(Stored dataset items)
● ● ● ● ● ● ●
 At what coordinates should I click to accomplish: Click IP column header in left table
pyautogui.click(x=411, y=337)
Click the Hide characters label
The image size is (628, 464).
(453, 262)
● ● ● ● ● ● ●
Instructions for the task
Output every entry again, exactly as given.

Result of the exercise
 At what coordinates should I click to accomplish: Click IP column header in left table
pyautogui.click(x=411, y=337)
Click the Hide characters label
The image size is (628, 464).
(453, 262)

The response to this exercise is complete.